WASHINGTON - Health care alliances and state guaranty funds generally would be prevented from using tax-exempt bonds under President Clinton's health care reform legislation because they would perform what traditionally have been private functions, according to a draft explanation of the bill.

"It is inappropriate to provide the indirect federal subsidy implicit in tax-exempt bonds to the individuals who benefit from the alliances and guaranty funds," administration officials said in the draft document which explains provisions of the proposed Clinton reform bill that was sent to Congress in late October.

The administration has not yet released the document to the general public, but a draft of it was obtained late last week and printed in a daily publication by a Reston, Va.-based group, Tax Analysts.

Treasury officials are expected to discuss some of the points made in the document when they testify today on tax aspects of the health care reform measure before the House Ways and Means Committee's subcommittee on select revenue measures.

In the draft explanation, administration officials described the private aspects of the health care alliances and the state guaranty funds.

The alliances would be organized for, and financially supported by, their individual members, the draft document said. The state guaranty funds, it said, would be operated for the benefit of those covered by the fund.

The Clinton bill generally would prevent tax-exempt financing by the alliances and guaranty funds by tying the use of bond proceeds to private-activity bond restrictions in the tax law.

When the preliminary version of the health care reform plan became public in September, some thought the health care alliances and state guaranty funds might be allowed to issue tax-exempt debt.

But when the formal legislation was sent to Congress in late October, the measure made clear that the alliances and state guaranty funds would be required to use taxable, rather than tax-exempt, borrowings.

Under the proposed bill, the health care alliances and state guaranty funds would be treated as private businesses if they used bond proceeds.

Current tax law provisions say that bonds are private - activity bonds - and taxable unless used for certain specified purposes - if more than 10% of the proceeds are used by private businesses and if more than 10% of the debt service is secured by, or derived from, payments by private businesses.

In addition, a Treasury official said in an interview, bonds are private-activity bonds if more than 5% of the proceeds are for private business use that is unrelated to the governmental purpose of the bond issue and if more than 5% or $5 million of bond proceeds, whichever is less, is used for a private loan.

As a result, any bonds used by the health care alliances or state guaranty funds probably would have to be taxable, the draft document and the Treasury official said.

The document also said that the tax-exempt status of a health care maintenance organization could be jeopardized if it provided too many "point of service" benefits - that is, benefits for members that choose to go to doctors outside of the HMO network.
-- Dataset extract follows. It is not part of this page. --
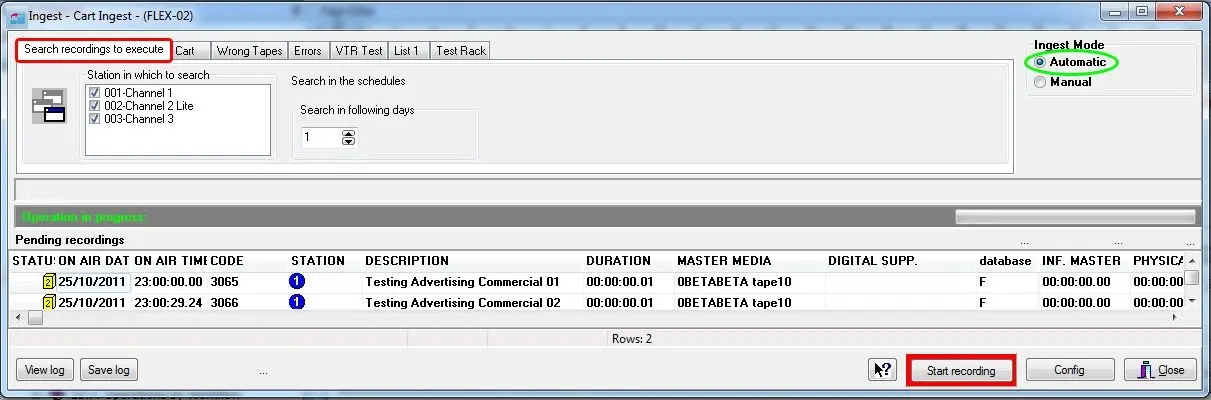Viewport: 1211px width, 400px height.
Task: Open the Config button
Action: click(1069, 370)
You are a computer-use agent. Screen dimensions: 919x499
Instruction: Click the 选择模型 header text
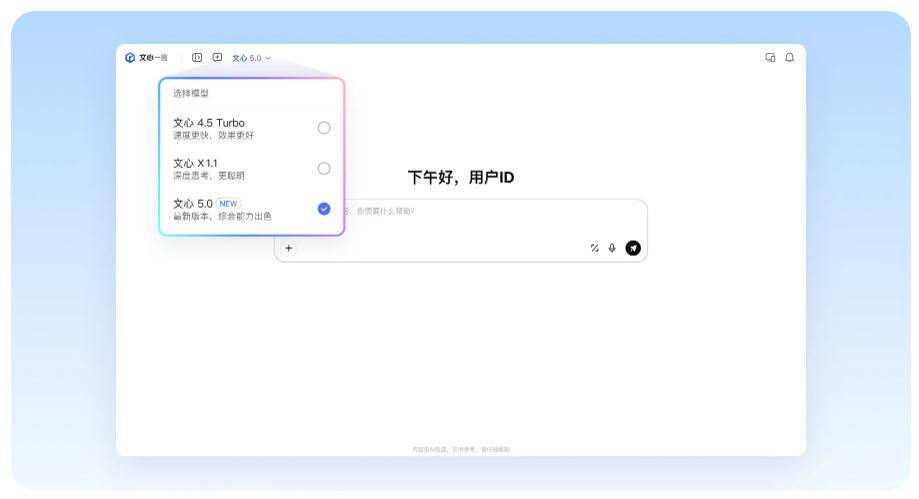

The problem is that under the proposed reform bill, point of service benefits would be treated as commercial insurance - which would amount to business income unrelated to its exempt status, the draft document said.

The document explained the rationale for this policy by saying that an HMO probably would only be providing a lot of point of service benefits if its network of providers was "inadequate or unresponsive" to the needs of its members. In such cases, the document said, "the justification for continued tax exemption would be questionable."

Treasury officials, however, said in an interview that this explanation was not meant to be harsh" and that Treasury "is very sympathetic" to the concerns of HMOs that they could both be required by the legislation to provide point of service benefits and then face the loss of tax-exemption by complying with the requirement.

The Treasury officials said they probably will provide relief to HMOs to ensure they do not face this dilemma.

"We're already thinking about the possibility of some sort of relief because we agree this is an issue," said one of the Treasury officials.

In a related matter, the document said that an HMO could qualify for tax-exempt status as a charitable organization under section 501(c)(3) of the tax code - the one section under which nonprofit organizations can issue tax-exempt bonds - only if it provides health care services to its own members at its own facilities through professionals who do not provide a substantial amount of health care outside of the HMO. Other HMOs would have to qualify for tax-exempt status under alternative sections of the tax code.

Administration officials also noted that HMOs, in order to qualify for tax-exempt status under 501(c)(3) of the code, would have to annually assess the health care needs of its community and develop a plan to meet those needs.